By Mark Dovich
Armenia has responded to a five-point peace plan published by Azerbaijan in March with a six-point proposal of its own, said Security Council head Armen Grigoryan at a press briefing Thursday, without providing details on what exactly Yerevan’s six points entail.
“There is an understanding in our discussions that these two packages should be joined and negotiations should start,” he said, referring to Baku’s five points and Yerevan’s six. “Starting peace talks on the ‘5+6’ points is a legitimate approach, and we have seen a mutual understanding.”
Grigoryan failed to provide any details about what exactly Armenia’s six-point proposal involves, though local media is reporting that the plan likely includes points on the status of Karabakh and the rights of its ethnic Armenian residents.
Disagreement over the final status of Karabakh has long been at the heart of the conflict between Armenia and Azerbaijan, but Yerevan in recent months has been changing its rhetoric, speaking less about Karabakh’s status and more about guaranteeing the rights of the Armenians who live there.
As of Friday afternoon, neither Azerbaijan nor Russia had responded publicly to Armenia’s six-point addition to Azerbaijan’s five-point plan.
Baku, in turn, made its five points public in March and has since referred to them as a set of “principles” on which to lay the groundwork for peace talks.
Azerbaijan’s proposal entails the mutual recognition of territorial integrity, mutual confirmation of the absence of territorial claims, and mutual obligation not to use force in resolving disputes, as well as delimiting and demarcating the border and unblocking transport connections.

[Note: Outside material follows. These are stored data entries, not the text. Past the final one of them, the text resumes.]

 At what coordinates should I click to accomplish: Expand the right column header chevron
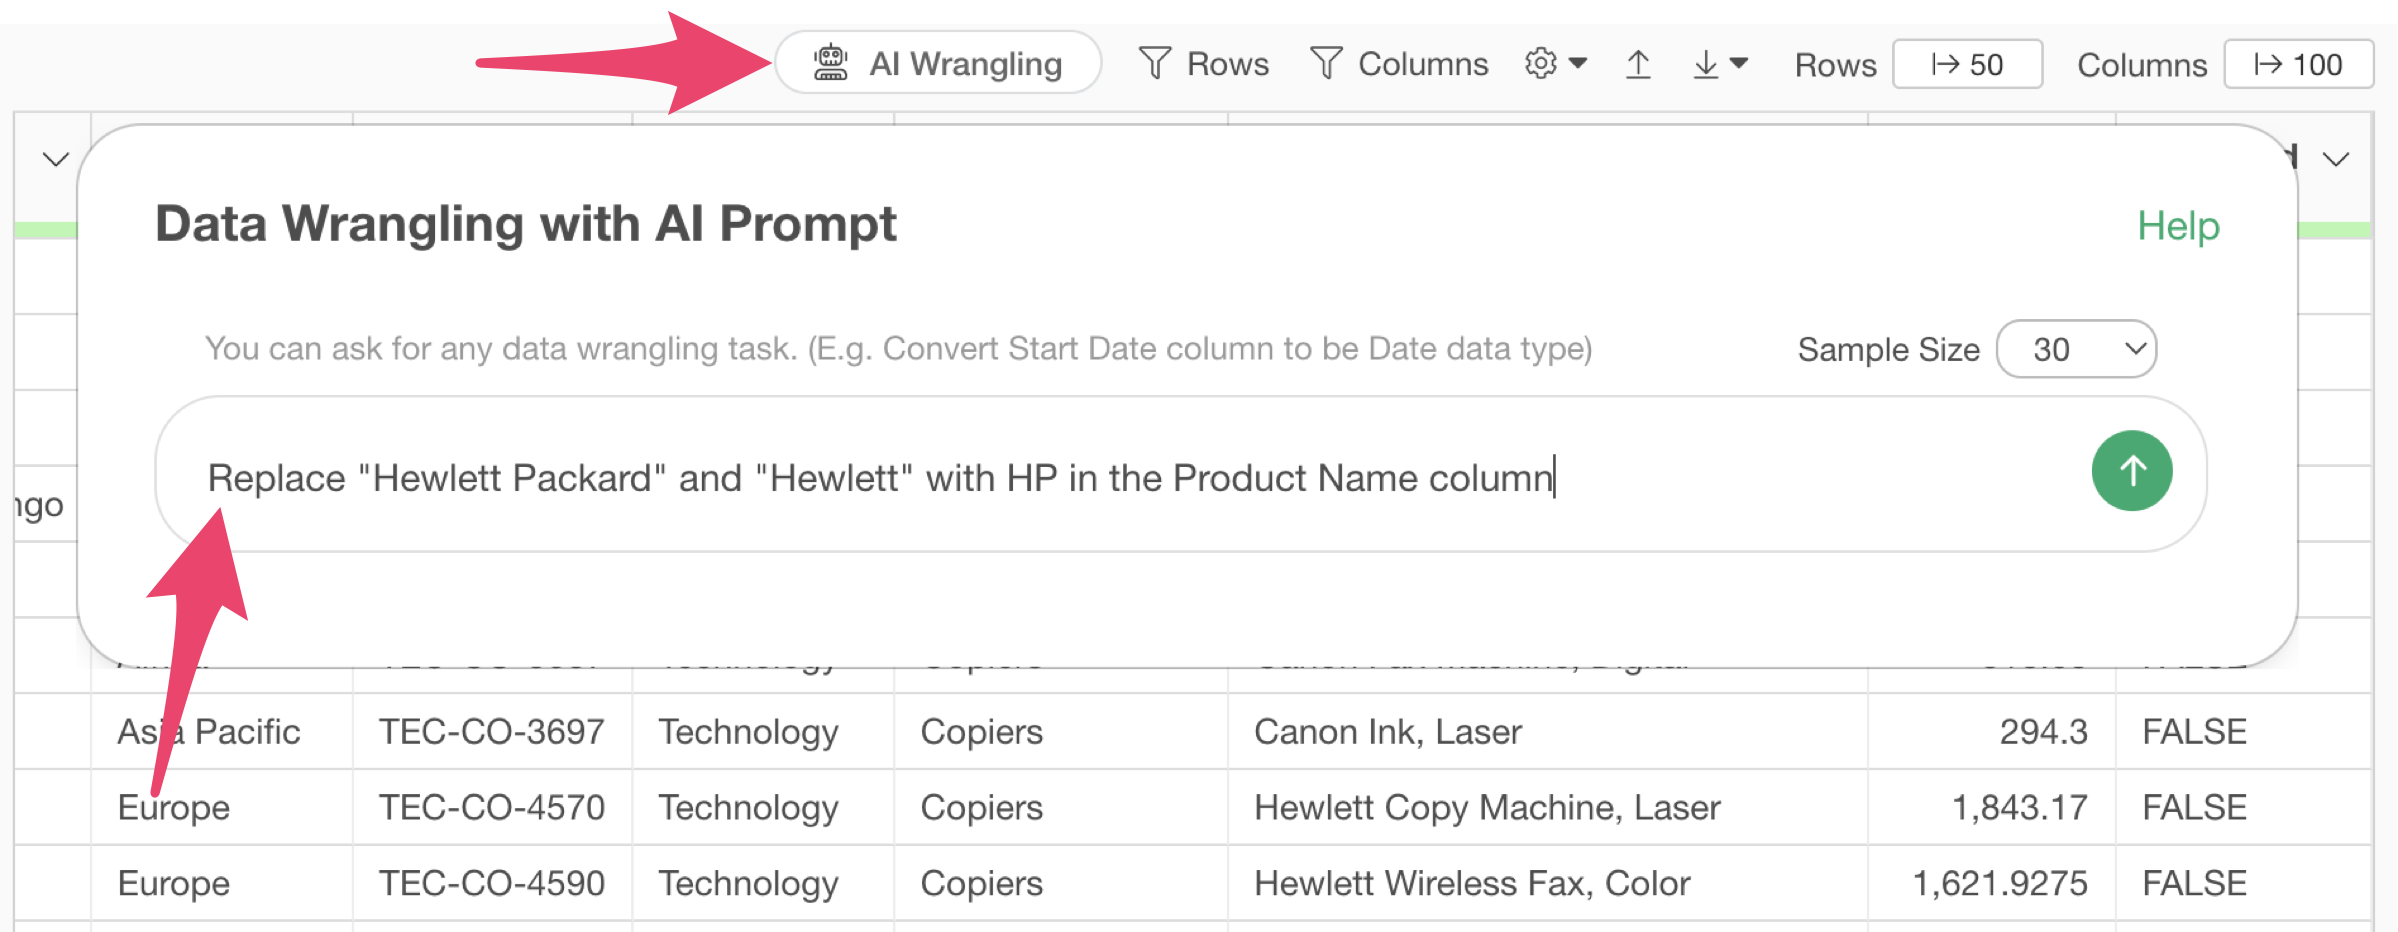2336,159
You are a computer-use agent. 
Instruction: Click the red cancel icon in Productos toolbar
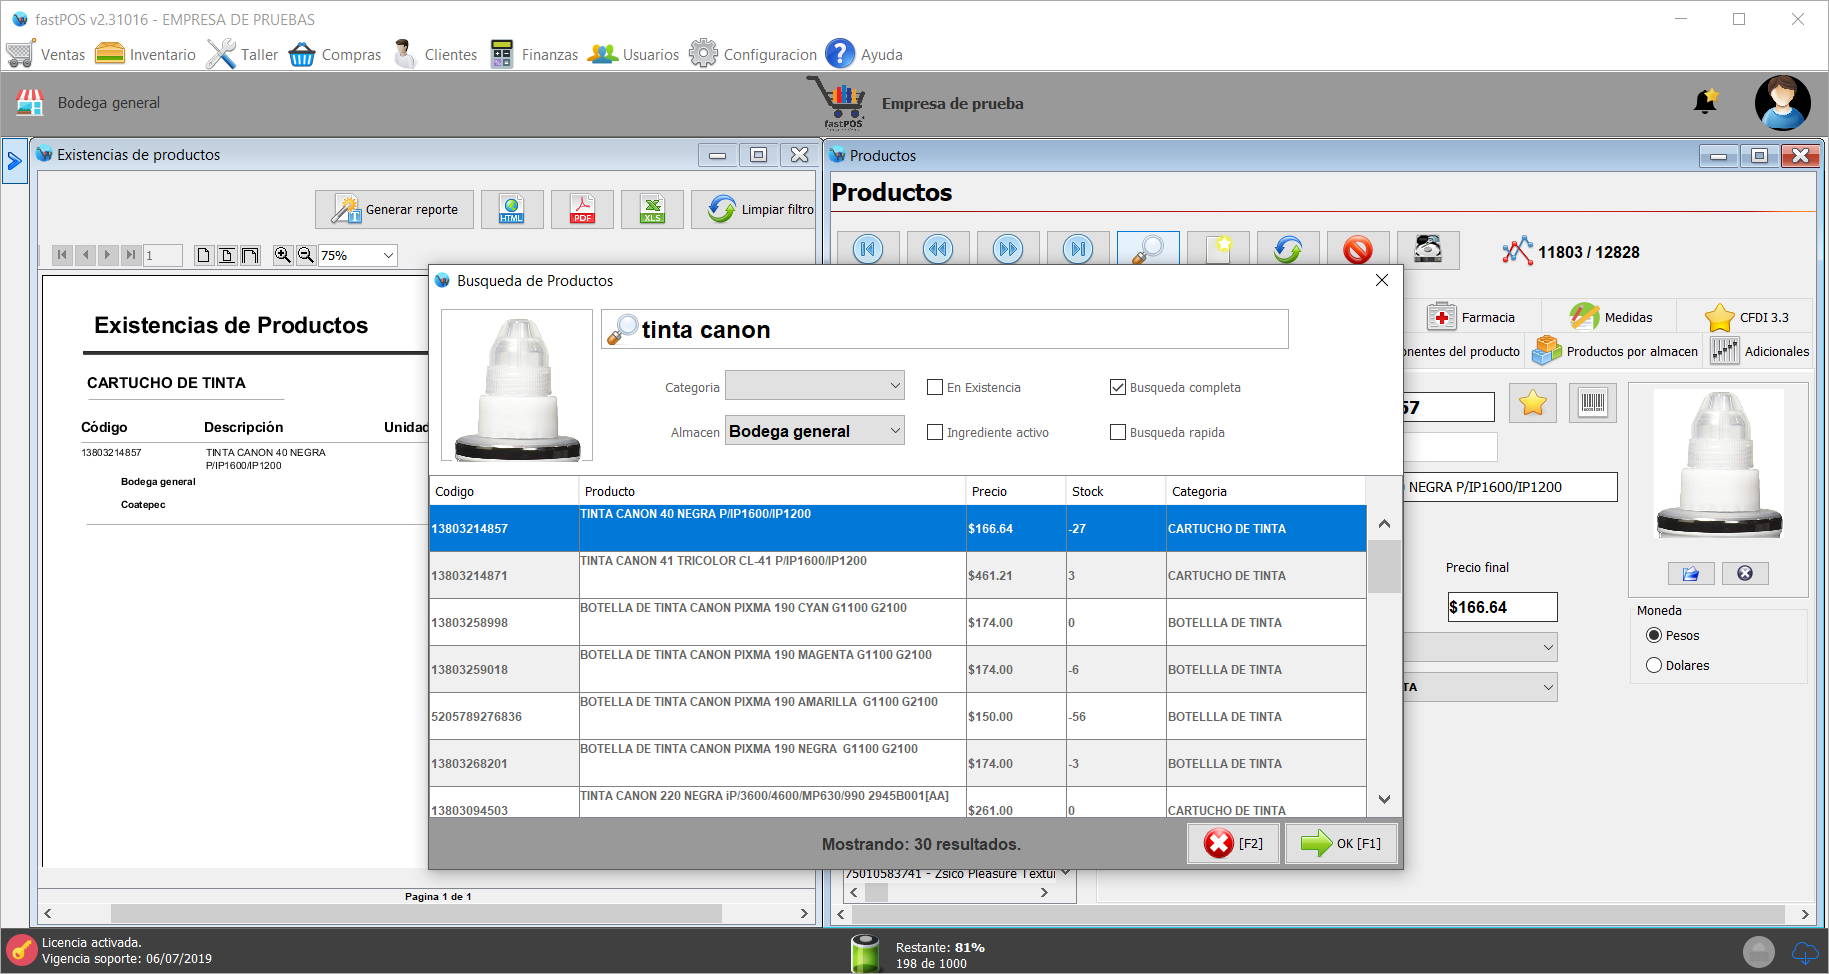click(1357, 249)
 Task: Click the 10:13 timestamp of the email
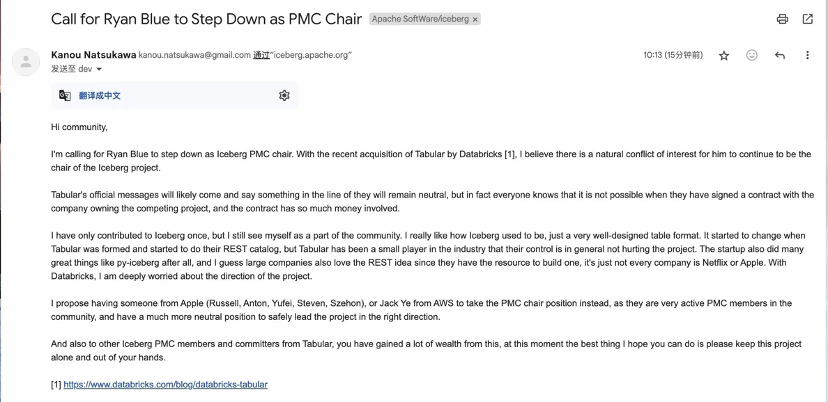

In response, Armenian Prime Minister Nikol Pashinyan said that “there is nothing unacceptable for us” in the proposals, fueling concerns in both Armenia and Karabakh that Yerevan is preparing to recognize Baku’s claims over Karabakh as part of a peace deal.
The final two points in Azerbaijan’s proposal are both initiatives championed by Russia, which came out last month in support of the five-point plan, with Maria Zakharova, the Foreign Ministry spokeswoman, stressing that negotiations should be “based on the basic principles proposed by Baku.”
It has been a busy few weeks of diplomacy for Grigoryan and other high-level Armenian government officials, amid an apparent push by Yerevan for increased diplomatic activity in the region and beyond.
Grigoryan traveled to Brussels on Monday for a meeting with Hikmet Hajiyev, the foreign policy advisor to Azerbaijani President Ilham Aliyev, and Toivo Klaar, the European Union’s special representative for the South Caucasus.
Little detail on that meeting has been publicly shared, with Grigoryan on Thursday simply saying, “we are still continuing discussions.”
A joint delimitation and border security commission, which both Armenia and Azerbaijan have agreed to form, has not yet been set up, Grigoryan added, despite earlier pledges that it would be convened by the end of last month.
The next day, Armenian and Turkish special envoys Ruben Rubinyan and Serdar Kılıç held their third round of talks, aimed at normalizing relations between Yerevan and Ankara, in Vienna. Little detail from that meeting has been made public either.
Then on Wednesday, Grigoryan visited Tbilisi, where he met with Prime Minister Irakli Gharibashvili and Vakhtang Gomelauri, Georgia’s interior minister. Again, little detail from those talks have been published.
Meanwhile, Foreign Minister Ararat Mirzoyan on Friday wrapped up a five-day visit to Washington, where he and U.S. Secretary of State Antony Blinken announced they would be relaunching the U.S.-Armenia Strategic Dialogue, which had been suspended due to the COVID-19 pandemic.
The two officials also signed a memorandum of understanding on civil nuclear cooperation between Armenia and the United States.
During his time in Washington, Mirzoyan also met with Samantha Power, the head of USAID, and several high-level officials in the State Department and Congress.
Next Friday, Mirzoyan is planning on traveling to Dushanbe, the capital of Tajikistan, for a meeting next Friday with his Azerbaijani and Russian counterparts, Jeyhun Bayramov and Sergey Lavrov.